(Dataset entries)
## begin

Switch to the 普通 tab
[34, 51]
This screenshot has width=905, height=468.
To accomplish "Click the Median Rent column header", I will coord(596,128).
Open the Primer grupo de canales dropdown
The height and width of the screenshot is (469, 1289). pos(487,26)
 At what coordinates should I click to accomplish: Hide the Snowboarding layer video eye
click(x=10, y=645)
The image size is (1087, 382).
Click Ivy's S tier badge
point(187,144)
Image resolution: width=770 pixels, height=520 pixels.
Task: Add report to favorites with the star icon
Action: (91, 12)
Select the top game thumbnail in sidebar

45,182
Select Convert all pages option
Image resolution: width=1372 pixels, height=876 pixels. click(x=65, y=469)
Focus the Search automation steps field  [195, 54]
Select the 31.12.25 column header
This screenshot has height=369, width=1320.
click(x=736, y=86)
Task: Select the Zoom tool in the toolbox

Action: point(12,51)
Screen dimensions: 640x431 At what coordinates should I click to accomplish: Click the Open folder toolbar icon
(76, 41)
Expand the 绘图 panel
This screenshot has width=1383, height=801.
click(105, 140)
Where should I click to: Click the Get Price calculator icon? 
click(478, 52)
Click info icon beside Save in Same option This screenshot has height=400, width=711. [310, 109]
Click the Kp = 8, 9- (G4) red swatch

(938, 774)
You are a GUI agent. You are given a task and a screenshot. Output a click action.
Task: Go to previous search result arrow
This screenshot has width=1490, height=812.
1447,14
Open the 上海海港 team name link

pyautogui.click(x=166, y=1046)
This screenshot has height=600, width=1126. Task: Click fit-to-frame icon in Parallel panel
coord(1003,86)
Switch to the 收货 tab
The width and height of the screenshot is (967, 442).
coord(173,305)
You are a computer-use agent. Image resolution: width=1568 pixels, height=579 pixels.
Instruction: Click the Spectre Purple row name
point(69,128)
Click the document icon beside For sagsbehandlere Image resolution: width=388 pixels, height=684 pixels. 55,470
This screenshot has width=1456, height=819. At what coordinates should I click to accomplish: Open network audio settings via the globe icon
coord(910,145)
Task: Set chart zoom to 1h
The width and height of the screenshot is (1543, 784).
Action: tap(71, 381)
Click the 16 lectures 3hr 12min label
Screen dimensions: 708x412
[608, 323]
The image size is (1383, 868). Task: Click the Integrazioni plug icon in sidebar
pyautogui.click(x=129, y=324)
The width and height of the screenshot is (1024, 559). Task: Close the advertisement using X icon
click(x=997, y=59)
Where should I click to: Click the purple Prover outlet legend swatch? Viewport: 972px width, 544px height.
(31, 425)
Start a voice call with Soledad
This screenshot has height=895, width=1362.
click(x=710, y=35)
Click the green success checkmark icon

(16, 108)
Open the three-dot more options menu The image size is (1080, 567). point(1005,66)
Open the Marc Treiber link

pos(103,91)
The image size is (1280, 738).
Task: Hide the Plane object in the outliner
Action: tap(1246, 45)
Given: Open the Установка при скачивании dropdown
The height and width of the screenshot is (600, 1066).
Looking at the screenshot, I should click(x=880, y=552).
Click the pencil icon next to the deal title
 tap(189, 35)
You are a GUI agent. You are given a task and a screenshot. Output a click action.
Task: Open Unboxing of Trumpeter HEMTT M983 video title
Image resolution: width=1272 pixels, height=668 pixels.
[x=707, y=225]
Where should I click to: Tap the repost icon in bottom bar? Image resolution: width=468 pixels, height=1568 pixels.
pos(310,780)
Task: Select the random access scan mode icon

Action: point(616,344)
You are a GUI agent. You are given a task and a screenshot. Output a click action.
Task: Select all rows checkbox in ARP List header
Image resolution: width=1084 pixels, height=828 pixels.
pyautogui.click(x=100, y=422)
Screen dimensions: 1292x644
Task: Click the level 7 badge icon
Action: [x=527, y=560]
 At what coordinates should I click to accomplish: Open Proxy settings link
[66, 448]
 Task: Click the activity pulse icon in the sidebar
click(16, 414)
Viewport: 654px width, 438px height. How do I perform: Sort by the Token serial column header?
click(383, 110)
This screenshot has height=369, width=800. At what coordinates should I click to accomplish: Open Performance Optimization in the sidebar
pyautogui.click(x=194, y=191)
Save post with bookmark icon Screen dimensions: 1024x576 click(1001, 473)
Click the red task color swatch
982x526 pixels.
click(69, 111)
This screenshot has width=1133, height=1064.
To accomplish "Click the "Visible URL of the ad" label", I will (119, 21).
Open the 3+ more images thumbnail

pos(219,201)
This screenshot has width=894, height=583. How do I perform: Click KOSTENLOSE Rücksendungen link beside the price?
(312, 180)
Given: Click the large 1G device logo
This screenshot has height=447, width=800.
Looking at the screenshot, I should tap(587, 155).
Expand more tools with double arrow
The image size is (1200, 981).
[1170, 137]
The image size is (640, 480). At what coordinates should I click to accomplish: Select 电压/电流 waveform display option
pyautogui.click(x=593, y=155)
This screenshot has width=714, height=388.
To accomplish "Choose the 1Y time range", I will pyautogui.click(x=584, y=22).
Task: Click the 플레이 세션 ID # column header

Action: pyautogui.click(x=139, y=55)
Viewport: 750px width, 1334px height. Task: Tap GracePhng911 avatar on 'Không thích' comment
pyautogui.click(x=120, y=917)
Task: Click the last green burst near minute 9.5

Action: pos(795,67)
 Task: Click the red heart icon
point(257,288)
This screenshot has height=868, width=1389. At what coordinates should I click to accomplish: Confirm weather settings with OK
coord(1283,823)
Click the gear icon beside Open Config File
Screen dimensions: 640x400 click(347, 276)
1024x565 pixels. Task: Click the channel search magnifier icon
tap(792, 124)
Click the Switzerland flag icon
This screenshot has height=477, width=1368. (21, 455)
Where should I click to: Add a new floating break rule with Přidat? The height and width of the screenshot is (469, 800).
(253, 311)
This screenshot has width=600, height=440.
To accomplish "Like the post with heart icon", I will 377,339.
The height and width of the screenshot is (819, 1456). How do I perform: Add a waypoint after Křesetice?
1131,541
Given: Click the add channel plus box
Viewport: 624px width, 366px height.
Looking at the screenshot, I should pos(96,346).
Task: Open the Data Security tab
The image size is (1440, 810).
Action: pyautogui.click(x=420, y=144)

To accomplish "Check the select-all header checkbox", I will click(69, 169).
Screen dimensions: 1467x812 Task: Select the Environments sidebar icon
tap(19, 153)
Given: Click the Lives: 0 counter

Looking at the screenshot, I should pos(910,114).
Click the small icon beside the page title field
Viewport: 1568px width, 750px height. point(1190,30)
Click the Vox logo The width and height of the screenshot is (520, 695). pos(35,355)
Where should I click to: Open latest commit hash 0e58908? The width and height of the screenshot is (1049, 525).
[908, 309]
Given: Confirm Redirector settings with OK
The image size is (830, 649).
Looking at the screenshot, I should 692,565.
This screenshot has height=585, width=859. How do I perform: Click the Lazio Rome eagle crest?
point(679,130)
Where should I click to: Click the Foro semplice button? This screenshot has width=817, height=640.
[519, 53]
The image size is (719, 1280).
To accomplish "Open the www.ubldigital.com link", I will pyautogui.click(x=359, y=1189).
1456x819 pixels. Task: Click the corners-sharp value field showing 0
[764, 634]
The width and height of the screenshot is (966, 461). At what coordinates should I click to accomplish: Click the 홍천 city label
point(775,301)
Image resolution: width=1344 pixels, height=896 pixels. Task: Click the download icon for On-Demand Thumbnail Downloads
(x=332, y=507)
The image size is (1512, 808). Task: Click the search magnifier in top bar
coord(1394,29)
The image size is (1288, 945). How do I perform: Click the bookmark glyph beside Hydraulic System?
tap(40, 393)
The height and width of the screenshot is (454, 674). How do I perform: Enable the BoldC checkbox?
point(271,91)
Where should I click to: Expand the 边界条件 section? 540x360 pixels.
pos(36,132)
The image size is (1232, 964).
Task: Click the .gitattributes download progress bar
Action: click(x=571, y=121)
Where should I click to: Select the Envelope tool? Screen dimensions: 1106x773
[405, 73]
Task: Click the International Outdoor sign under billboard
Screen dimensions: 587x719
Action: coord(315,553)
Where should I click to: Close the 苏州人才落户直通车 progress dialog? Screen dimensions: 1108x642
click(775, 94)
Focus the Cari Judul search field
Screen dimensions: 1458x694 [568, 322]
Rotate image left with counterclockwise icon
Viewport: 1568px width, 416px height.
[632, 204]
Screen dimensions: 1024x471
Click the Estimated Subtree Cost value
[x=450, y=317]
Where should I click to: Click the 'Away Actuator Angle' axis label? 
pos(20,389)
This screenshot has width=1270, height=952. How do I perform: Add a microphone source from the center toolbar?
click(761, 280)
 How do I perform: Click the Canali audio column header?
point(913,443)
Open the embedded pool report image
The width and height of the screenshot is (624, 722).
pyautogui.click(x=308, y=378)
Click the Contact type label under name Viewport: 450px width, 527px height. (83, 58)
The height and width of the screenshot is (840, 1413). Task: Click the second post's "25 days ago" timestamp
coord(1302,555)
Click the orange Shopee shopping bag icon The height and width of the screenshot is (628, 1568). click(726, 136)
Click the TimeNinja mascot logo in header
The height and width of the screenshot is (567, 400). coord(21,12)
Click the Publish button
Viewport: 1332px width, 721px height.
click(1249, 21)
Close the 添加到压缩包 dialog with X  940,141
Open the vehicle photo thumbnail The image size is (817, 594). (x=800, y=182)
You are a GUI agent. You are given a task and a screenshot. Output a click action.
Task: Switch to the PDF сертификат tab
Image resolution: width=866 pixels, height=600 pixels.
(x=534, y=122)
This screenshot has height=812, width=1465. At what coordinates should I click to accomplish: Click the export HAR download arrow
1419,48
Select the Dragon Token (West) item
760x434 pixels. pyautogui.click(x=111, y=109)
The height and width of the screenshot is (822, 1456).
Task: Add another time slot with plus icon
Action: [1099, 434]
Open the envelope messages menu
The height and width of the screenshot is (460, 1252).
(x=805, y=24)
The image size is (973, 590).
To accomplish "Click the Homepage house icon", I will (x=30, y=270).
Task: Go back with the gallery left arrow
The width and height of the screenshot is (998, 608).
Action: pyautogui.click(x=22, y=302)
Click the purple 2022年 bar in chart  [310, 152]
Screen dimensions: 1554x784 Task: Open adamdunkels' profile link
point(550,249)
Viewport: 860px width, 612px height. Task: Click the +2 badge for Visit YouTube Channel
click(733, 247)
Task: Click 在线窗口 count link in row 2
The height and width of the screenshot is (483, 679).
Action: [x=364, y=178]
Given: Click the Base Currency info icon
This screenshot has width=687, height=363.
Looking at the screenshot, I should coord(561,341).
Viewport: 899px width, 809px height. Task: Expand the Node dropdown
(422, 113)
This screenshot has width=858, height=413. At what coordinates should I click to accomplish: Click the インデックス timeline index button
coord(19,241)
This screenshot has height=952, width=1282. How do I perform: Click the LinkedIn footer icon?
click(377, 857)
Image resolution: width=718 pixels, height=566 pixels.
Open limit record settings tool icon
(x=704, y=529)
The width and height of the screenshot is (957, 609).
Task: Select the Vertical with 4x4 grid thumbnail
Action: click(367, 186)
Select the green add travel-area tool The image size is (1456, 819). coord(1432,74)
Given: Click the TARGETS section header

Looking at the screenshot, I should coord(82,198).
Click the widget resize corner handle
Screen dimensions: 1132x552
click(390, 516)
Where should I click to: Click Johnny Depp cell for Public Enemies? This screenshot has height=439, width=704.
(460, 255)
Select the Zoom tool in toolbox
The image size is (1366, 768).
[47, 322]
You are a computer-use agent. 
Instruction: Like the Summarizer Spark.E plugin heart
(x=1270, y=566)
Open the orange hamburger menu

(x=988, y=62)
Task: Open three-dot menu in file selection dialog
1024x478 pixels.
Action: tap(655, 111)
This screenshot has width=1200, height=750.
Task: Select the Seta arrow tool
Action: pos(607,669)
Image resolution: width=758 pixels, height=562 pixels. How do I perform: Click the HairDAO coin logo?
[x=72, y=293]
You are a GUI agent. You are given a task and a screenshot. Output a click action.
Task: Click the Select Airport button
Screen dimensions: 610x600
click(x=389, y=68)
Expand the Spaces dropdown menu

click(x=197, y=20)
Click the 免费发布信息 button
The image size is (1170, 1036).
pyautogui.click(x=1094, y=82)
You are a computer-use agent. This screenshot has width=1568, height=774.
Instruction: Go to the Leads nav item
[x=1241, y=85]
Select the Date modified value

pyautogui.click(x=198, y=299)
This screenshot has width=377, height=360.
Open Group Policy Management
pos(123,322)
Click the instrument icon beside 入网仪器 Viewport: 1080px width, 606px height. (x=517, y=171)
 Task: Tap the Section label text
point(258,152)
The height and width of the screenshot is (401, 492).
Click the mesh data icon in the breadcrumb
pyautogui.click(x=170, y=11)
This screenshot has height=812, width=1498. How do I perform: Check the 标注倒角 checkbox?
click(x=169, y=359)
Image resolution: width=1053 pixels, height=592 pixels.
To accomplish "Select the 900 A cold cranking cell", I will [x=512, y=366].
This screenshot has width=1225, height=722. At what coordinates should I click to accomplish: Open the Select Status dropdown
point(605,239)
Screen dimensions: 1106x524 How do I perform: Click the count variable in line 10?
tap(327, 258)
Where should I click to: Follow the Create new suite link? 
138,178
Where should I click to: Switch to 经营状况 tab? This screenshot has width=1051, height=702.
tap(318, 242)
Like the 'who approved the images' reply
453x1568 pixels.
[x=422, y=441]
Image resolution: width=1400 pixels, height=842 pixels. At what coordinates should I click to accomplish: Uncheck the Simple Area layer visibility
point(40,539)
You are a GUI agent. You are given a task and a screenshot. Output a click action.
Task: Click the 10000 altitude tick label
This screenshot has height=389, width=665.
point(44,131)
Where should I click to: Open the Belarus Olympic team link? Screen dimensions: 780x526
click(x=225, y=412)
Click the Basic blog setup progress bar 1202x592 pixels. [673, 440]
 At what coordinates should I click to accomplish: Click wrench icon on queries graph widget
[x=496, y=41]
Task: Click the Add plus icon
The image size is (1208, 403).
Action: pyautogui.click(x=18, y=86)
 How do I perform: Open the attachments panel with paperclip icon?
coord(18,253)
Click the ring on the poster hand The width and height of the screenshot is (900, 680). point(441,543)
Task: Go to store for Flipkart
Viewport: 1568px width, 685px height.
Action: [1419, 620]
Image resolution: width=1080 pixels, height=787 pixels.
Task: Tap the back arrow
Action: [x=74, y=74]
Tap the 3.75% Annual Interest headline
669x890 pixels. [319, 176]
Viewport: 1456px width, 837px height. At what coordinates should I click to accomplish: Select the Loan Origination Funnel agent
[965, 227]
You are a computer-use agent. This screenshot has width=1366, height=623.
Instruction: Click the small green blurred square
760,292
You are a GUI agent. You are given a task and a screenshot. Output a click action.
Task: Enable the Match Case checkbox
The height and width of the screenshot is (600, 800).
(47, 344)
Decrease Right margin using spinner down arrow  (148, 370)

## end

▸ **Stated problem**
Print the lines of the listing above exactly as they stand, from the line containing "The height and width of the screenshot is (454, 674)." through the line containing "Click the Contact", both included.

▸ **Solution for this problem**
The height and width of the screenshot is (454, 674). How do I perform: Enable the BoldC checkbox?
point(271,91)
Where should I click to: Expand the 边界条件 section? 540x360 pixels.
pos(36,132)
The image size is (1232, 964).
Task: Click the .gitattributes download progress bar
Action: click(x=571, y=121)
Where should I click to: Select the Envelope tool? Screen dimensions: 1106x773
[405, 73]
Task: Click the International Outdoor sign under billboard
Screen dimensions: 587x719
Action: coord(315,553)
Where should I click to: Close the 苏州人才落户直通车 progress dialog? Screen dimensions: 1108x642
click(775, 94)
Focus the Cari Judul search field
Screen dimensions: 1458x694 [568, 322]
Rotate image left with counterclockwise icon
Viewport: 1568px width, 416px height.
[632, 204]
Screen dimensions: 1024x471
Click the Estimated Subtree Cost value
[x=450, y=317]
Where should I click to: Click the 'Away Actuator Angle' axis label? 
pos(20,389)
This screenshot has width=1270, height=952. How do I perform: Add a microphone source from the center toolbar?
click(761, 280)
 How do I perform: Click the Canali audio column header?
point(913,443)
Open the embedded pool report image
The width and height of the screenshot is (624, 722).
pyautogui.click(x=308, y=378)
Click the Contact type label under name Viewport: 450px width, 527px height. (83, 58)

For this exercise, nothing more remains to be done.